Back at my dinner with Azazel, Angel is pissed over the archeology professor's death--I'm not sure he had a name, though--and Jillian keeps hitting on Kurt, which is inappropriate considering the situation and that they are almost certainly related. (Doesn't matter, since I don't think we see her again after this scene.) Talking through it, Kurt realizes if Azazel is 'Satan,' it's not really in the biblical sense, but Azazel is a mutant from biblical times.

Azazel says yes, explaining that he was 'cast out' by 'angels,' another group of mutants. He asks our Angel what he knows of his lineage, and Angel clams up, so Azazel gives him to one of his men for torture. Logan is stabbed through the back and pinned, and Azazel helpfully suggests removing his arms at the shoulder joint and then cauterizing the stumps. But, Azazel points out, Logan may be the only toy they get for "the next twenty or more years."

Later, Kiwi Black, Abyss, and Kurt have an almost friendly expository chat with Azazel; rather out of place considering Kurt's friends are probably being tortured right then. Kiwi, who has been the stolic, silent warrior-type so far here; had failed in guarding the dimensional gateway. Although, Kiwi doesn't act like that was his idea either; so Azazel refers him to torture too. Now with two sons left, Azazel explains how the X-Men destroyed the dimensional gateway--somehow, since I don't seem to recall them really doing anything this whole story--and this dimension is the same one that Kurt teleports through and Abyss sucks stuff into. That doesn't really track, either, since we saw Abyss spit Mystique out two chapters back, she wasn't already there. Azazel can see our world, but can't get back, until he breeds another batch of teleporters to poke a hole through as a group.
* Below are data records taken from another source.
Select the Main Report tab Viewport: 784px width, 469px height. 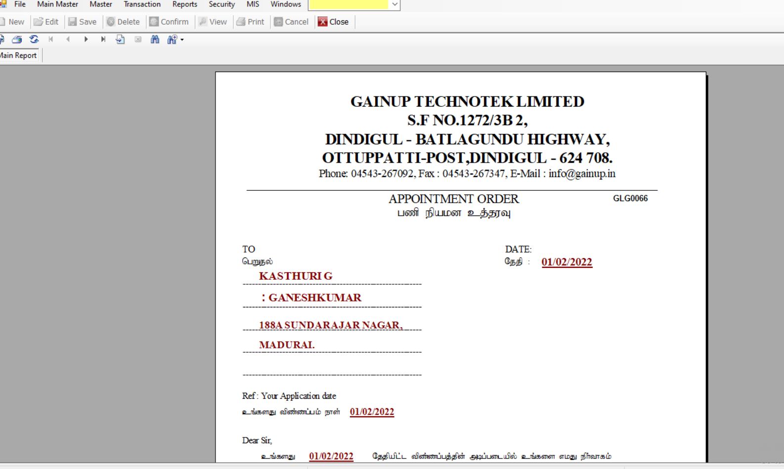(x=19, y=55)
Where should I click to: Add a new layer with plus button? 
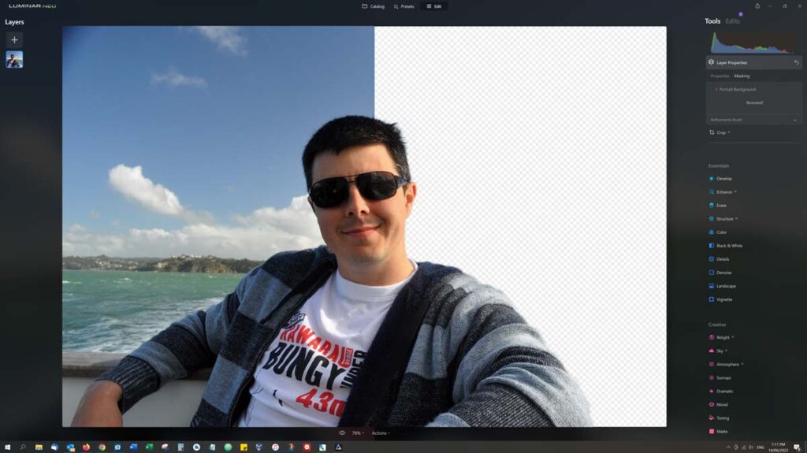click(x=14, y=39)
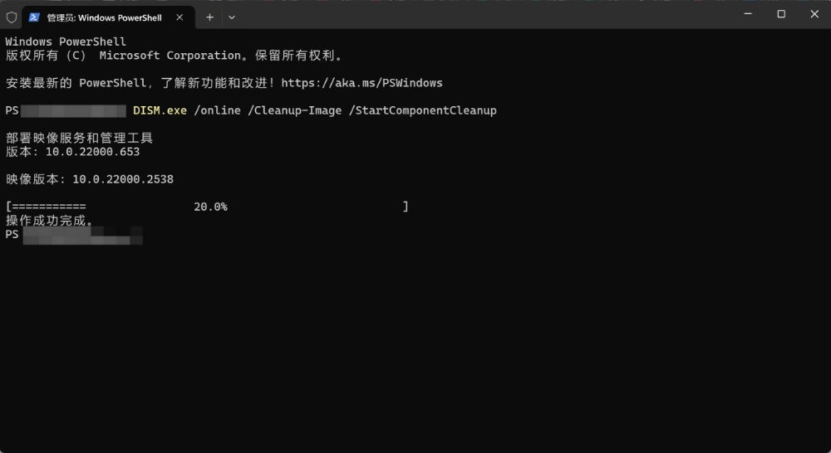Click the 版本: 10.0.22000.653 line
Screen dimensions: 831x453
pos(73,152)
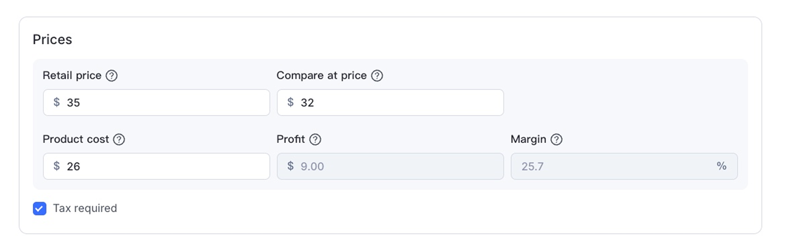Click the Profit help question mark icon
This screenshot has width=785, height=250.
(315, 139)
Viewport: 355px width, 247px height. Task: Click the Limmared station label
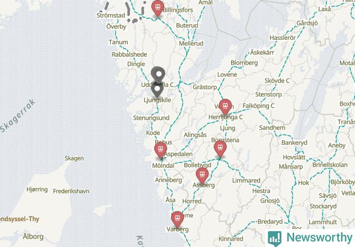pos(246,181)
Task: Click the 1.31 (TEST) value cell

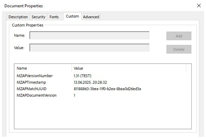Action: [x=82, y=76]
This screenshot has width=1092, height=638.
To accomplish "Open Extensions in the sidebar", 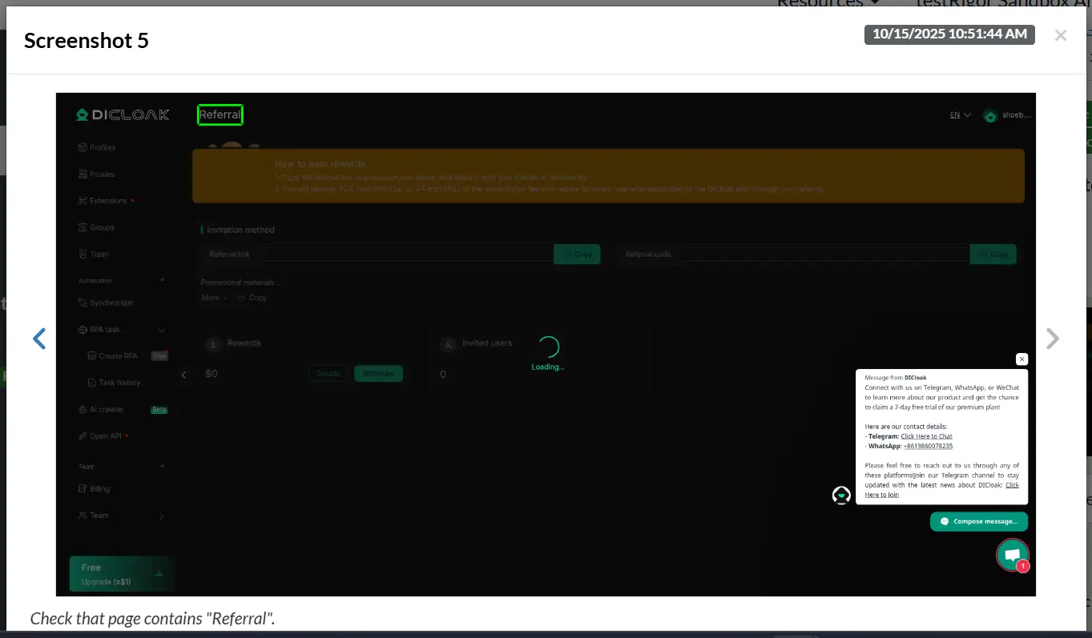I will click(107, 201).
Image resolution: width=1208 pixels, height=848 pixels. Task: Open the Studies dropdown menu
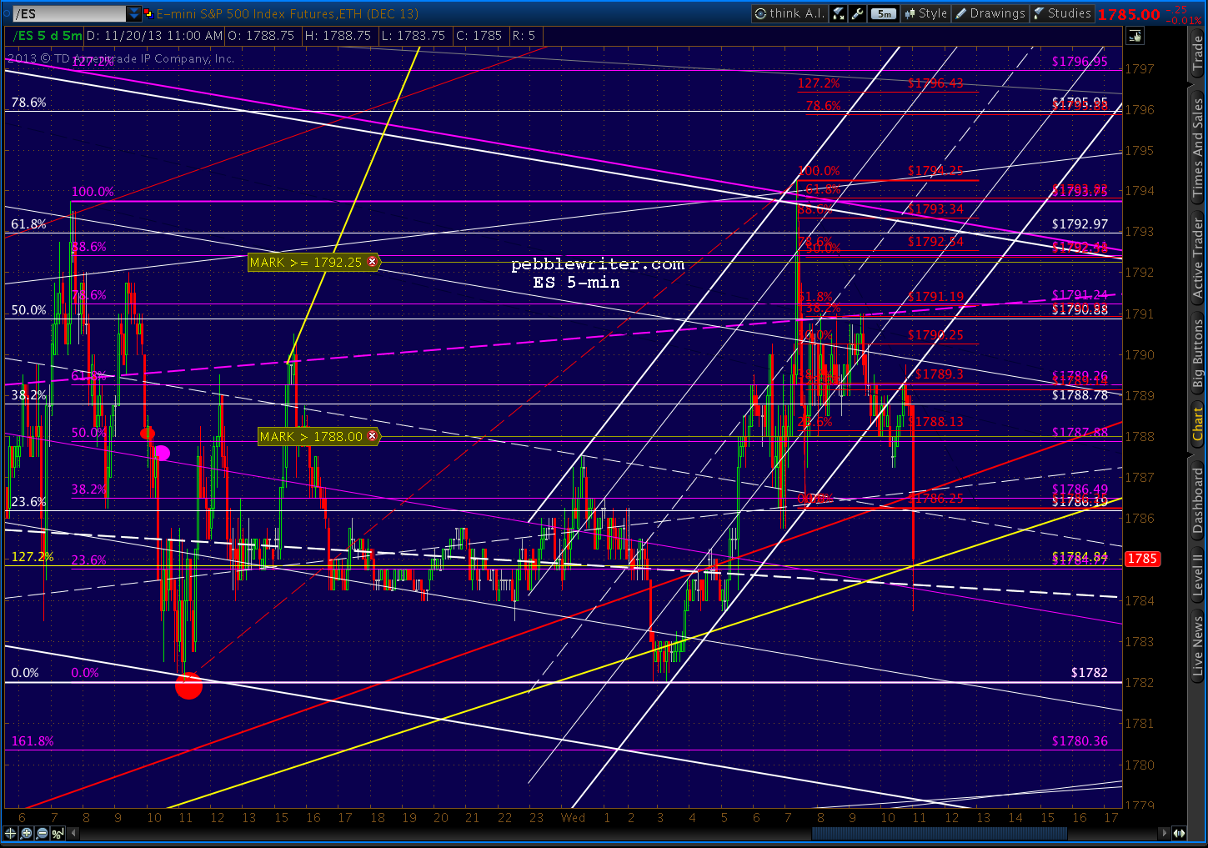point(1068,13)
Meanwhile, Professor X, Polaris, and nurse Annie arrive on the Isla des Demonas. The Professor can't sense them, but Polaris can feel a "spatial rip" and pokes it with her magnetic powers so they can see Azazel and Kurt's conversation. Azazel explains that Kurt's stepmom Margali opened the portal once, and that he totally hit that, but alone none of them can get through without some help from the earth side. Which Polaris is doing, opening a hole in be concluded!

I'm pretty sure this is the issue that broke the suspension of disbelief for Paul O'Brien of the X-Axis into a million pieces: if Azazel was able to get through before, how did he end up back? And he was able to get back to earth to father a batch of kids, so why can't he get back now? Azazel mentions seeing satellite photos of earth; but how? (That could possibly be justified by him looking through at earth, but if he can see earth at will to that detail, he should be able to figure something out.) It could be lampshaded that Azazel needs a bunch of teleporter kids to open a big enough hole to get his whole army through, but it looked like he had an army there for the first fight, and he's still acting like he can't get through. Where did Azazel's army go, anyway?
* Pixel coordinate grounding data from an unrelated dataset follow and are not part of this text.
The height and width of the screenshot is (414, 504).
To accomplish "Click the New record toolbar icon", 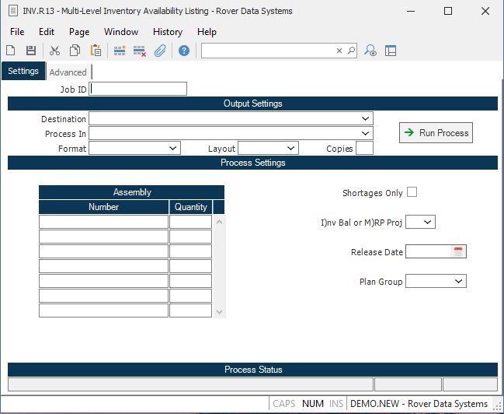I will pyautogui.click(x=11, y=51).
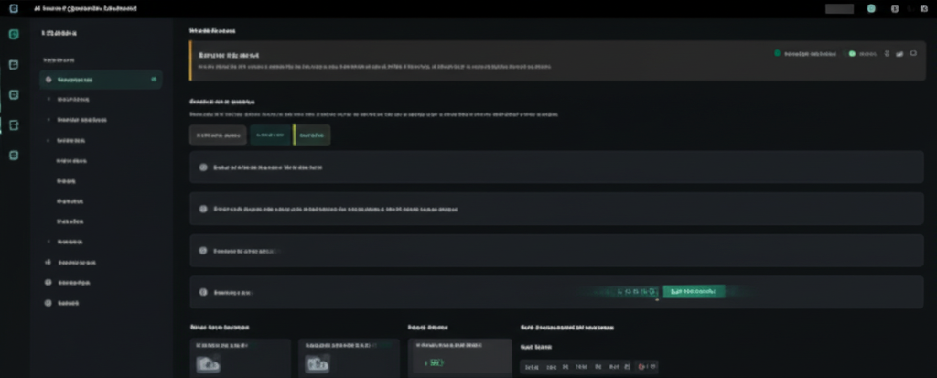Click the first icon in the left rail

(x=14, y=35)
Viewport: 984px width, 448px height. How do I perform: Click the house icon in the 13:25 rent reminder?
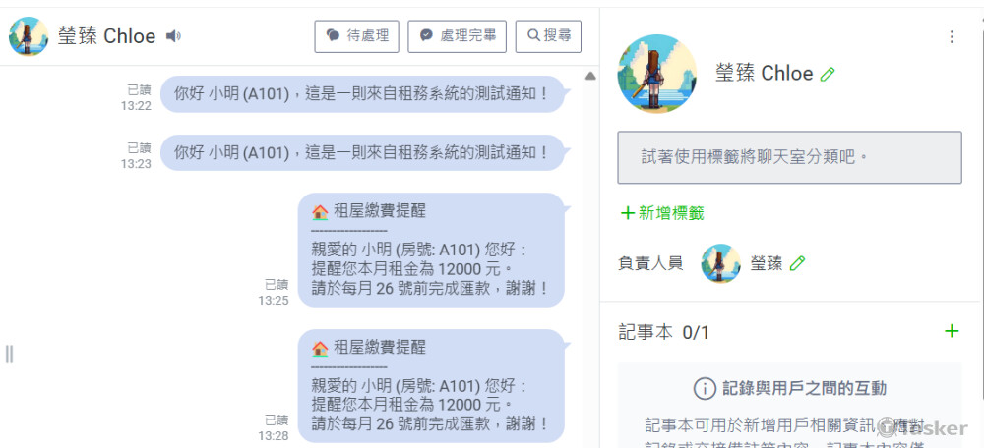pyautogui.click(x=320, y=212)
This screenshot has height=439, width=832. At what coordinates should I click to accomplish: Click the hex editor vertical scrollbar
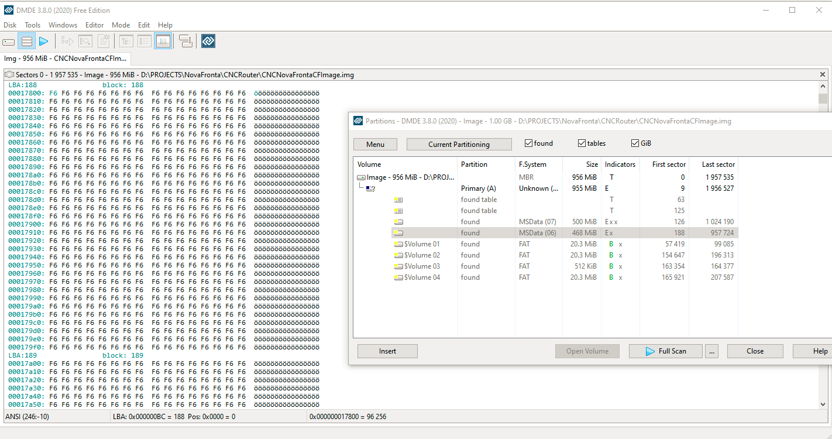[823, 245]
This issue sucks. The art sucks, the story sucks, the ongoing storyline sucks, the subplots suck, and the characterization sucks. Suuuuuuuuuuuuck. Worst of all, Austen and Tan were both capable of better work; they just needed an editor to crack them on the knuckles and make them do it again. There might have been a germ of a good idea in there at some point, but the execution just failed. One more to go, then I'm going to deny this storyline ever existed, a point Marvel Comics and I seem to agree far.
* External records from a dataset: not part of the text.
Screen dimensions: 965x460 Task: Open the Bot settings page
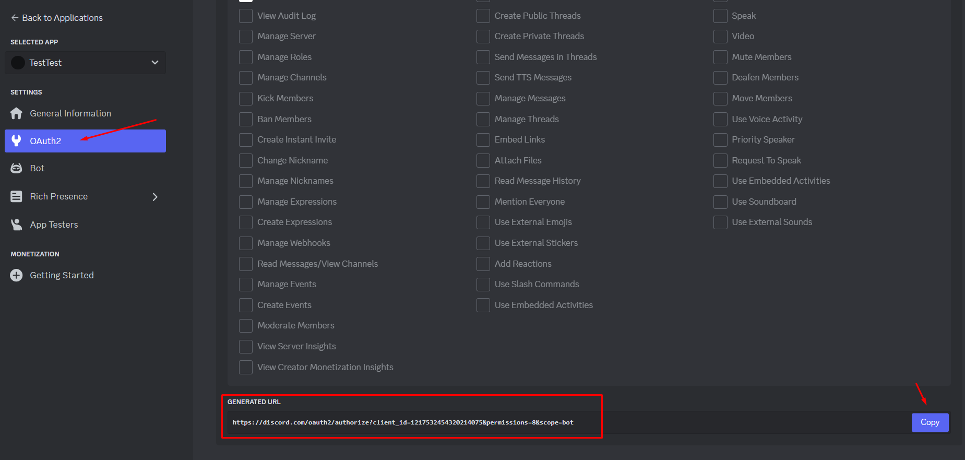pyautogui.click(x=37, y=168)
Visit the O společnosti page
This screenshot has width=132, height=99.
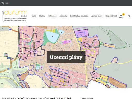(111, 16)
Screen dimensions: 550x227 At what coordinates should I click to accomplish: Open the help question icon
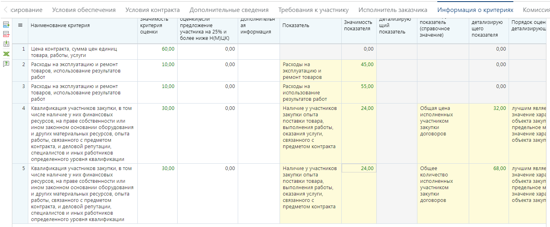[x=6, y=64]
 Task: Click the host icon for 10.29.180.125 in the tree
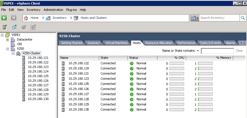pyautogui.click(x=24, y=76)
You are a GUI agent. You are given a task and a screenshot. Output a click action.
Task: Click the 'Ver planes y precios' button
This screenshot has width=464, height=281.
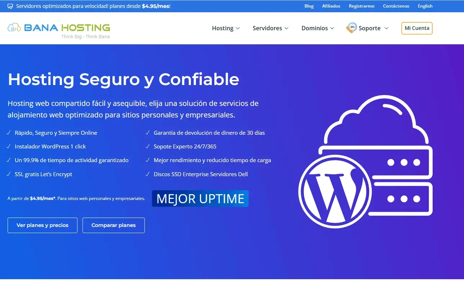click(x=42, y=225)
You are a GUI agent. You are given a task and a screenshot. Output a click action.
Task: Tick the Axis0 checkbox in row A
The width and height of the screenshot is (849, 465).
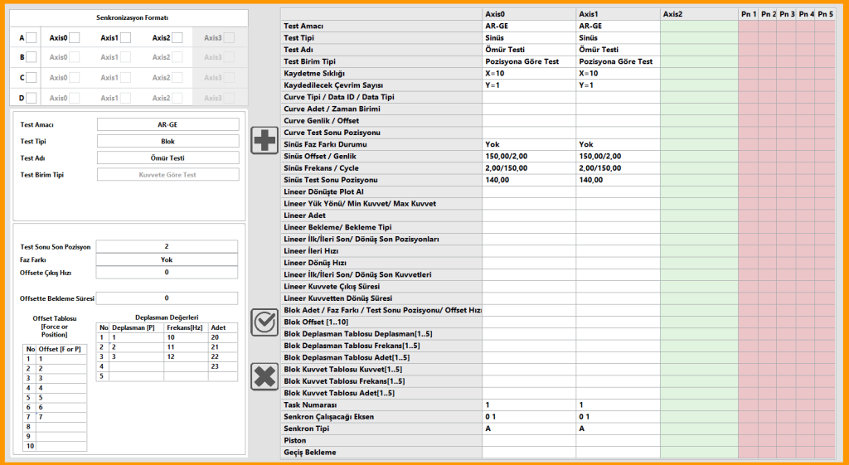[x=74, y=37]
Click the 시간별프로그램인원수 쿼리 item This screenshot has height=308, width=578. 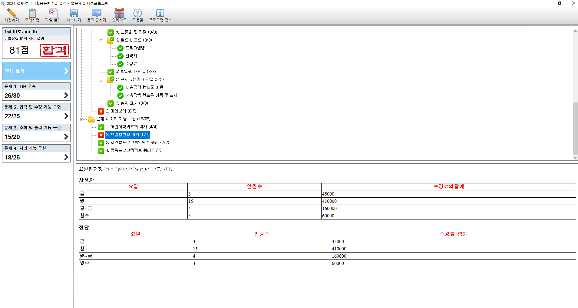click(x=137, y=142)
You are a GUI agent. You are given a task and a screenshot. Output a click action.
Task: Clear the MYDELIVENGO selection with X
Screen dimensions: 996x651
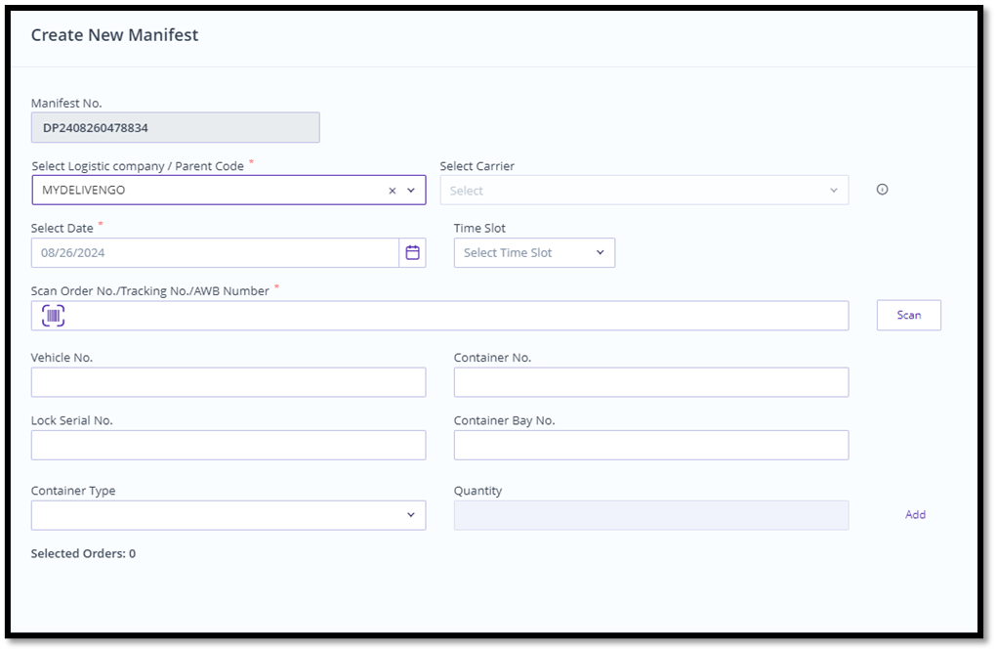[393, 191]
Oh, and Azazel in X-Men: First Class, the movie? I'd bet he's there for a few minutes of teleportation action, like Nightcrawler's kickass opener in X2, and that's that. Just a guess.

1 comment:

Abyss Fan said...

The issue sucks... and Abyss doesnt looks like Abyss either. He looked way cooler in the Aoa. His looks change about every issue. In his first appearance he is purple and has a skull face, then he is purple, no nose, no ears but otherwise he has a normal face, then hes blue, looks wussy and has pointy ears??
Whats this thing with changing his appearance every issue ??
I wish they would have made him more insane and evil too, like in the Aoa, he was my most favourite character in the Aoa!